On the other end of the spectrum is the 12 gauge, by far the most popular backwoods home shotgun. The reason for that popularity is its versatility: the big two and three quarter inch 12-gauge shell holds an ounce to an ounce and a quarter of lead, and that's just in its standard loading, before you get into the Magnum options. A bigger spread of birdshot gives you a better chance of cleanly killing game birds; a bigger spread of buckshot is more devastating in the anti-personnel context; and a bigger chunk of lead (weighing 400 to 500 grains, at 1400 to 1600 feet per second) is more decisive on deer and close-range bear.
However, the 12 gauge is also infamous for its recoil with anything but a light trap or skeet load. Many a lad has been knocked on his butt firing his first 12 gauge. In an adult lifetime of teaching police, I've met a lot of macho man cops who were scared to death of the 12 gauge "riot gun's" kick, and a couple of female officers who were crippled for life by it through shoulder damage sustained from the constant hammering of intensive training fire. A full load 12 gauge in a light pump gun kicks about like a .375 Magnum elephant rifle.
To split the difference, I think the best bet for a light-kicking but hard-hitting shotgun is the 20 gauge. You can virtually duplicate 12-gauge performance with some three-inch Magnum 20 gauge shells, but for most needs, the standard two and three-quarter inch 20 gauge shell will get the job done.
In a standard rifled slug load for deer, the 20 gauge's projectile is approximately .62 caliber, weighs five-eighths of an ounce, and runs at a speed of 1400 foot-seconds or greater. That's roughly the equivalent of two .44 Magnums at once. Will it transform Bambi swiftly into venison? Oh, yes.

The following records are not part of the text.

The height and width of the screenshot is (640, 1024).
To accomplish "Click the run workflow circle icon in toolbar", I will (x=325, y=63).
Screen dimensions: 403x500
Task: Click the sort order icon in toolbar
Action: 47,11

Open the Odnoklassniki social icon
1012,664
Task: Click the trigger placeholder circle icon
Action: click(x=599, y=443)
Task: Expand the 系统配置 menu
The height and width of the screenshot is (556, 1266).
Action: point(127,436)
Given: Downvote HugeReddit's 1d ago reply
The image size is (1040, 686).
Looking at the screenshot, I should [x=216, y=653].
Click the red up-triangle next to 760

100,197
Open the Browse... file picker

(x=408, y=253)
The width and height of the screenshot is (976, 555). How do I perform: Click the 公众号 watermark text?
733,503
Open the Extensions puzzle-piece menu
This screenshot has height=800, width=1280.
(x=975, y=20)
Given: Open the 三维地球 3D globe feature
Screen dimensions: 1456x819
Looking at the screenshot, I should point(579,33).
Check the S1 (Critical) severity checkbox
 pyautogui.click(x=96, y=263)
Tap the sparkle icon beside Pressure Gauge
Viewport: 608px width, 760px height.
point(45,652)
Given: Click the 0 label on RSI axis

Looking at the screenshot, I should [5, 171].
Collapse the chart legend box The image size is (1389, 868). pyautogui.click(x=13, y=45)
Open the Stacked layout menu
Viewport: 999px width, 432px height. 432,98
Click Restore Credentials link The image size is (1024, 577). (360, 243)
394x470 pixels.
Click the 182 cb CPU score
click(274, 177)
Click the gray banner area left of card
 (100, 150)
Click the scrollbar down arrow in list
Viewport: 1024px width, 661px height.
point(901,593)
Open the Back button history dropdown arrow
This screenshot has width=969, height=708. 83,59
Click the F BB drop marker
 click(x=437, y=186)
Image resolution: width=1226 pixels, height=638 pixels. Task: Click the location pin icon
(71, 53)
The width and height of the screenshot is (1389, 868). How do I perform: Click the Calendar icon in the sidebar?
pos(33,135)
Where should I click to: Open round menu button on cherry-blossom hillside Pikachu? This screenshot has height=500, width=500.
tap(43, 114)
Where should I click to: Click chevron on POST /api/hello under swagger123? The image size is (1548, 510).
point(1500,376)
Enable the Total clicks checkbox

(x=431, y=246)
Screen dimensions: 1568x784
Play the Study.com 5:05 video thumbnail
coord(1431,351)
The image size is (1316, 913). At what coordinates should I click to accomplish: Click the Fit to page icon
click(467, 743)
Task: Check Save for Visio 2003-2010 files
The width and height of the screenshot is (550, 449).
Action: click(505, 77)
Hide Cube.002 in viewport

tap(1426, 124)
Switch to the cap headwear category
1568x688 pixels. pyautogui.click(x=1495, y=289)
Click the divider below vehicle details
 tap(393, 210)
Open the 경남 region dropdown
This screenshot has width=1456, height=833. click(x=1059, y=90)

In a buckshot load, the standard for 20 gauge is #3 buck, which consists of twenty pellets, each a quarter inch in diameter. Among common 12-gauge shells, the closest would be the so called "urban police load," #4 buck. This consists of 27 pellets, each .23 caliber. Velocity is roughly the same, whether twelve or twenty gauge.
For home defense purposes, let's say two evil twin men are kicking down the front door, announcing their intent to murder every man, woman, and child in the house. Spouse A fires a round of 12-gauge #4 buckshot and sends 27 .23'' diameter pellets into the chest of the first evil twin. Spouse B unleashes a single round of 20 gauge #3 buckshot, blasting 20 .25" diameter pellets at approximately the same velocity into the thorax of the second evil twin, with all the projectiles penetrating to approximately the same depth.
Who's going to know the difference? Only the medical examiner, and then only after he meticulously counts the white spots on the X-rays, or tallies the number of pellets removed from each corpse.
Birdshot? Only in long range waterfowl hunting does the 20 gauge seem to really give away much to the bigger 12, and then it is largely because non-lead pellets required for lo, these many years to keep lead out of the wetlands are not very efficient penetrators. This means that with, say, steel shot, reduced momentum and reduced penetration need to be made up for with more pellets striking the bird.
For upland game such as pheasant or partridge, or for hunting small game such as wild rabbits for the family stewpot, shotgun authority Francis E. Sell proved in the 1950s that the 20 gauge loses precious little compared to the 12 gauge, and there is the three-inch Magnum 20 gauge shell available for those who want a bit more punch. Lighter and much faster to handle than most 12-bores, the 20 improves wing-shooting skill for a great many people. My significant other, a tough little critter who stands barely five feet tall, refuses to shoot my 12 gauges anymore, but is hell on wheels with her Remington 1100 Youth Model 20 gauge semiautomatic.
If the user(s) can benefit from a lighter, easier-to-carry gun that kicks less, the 20 gauge makes huge sense. In similar size shotguns, its recoil will be barely over half that of the 12 gauge. The 20 is available in all action types: semiautomatic and pump, side by side double barrel or over and under, and low-price bolt actions and single shots.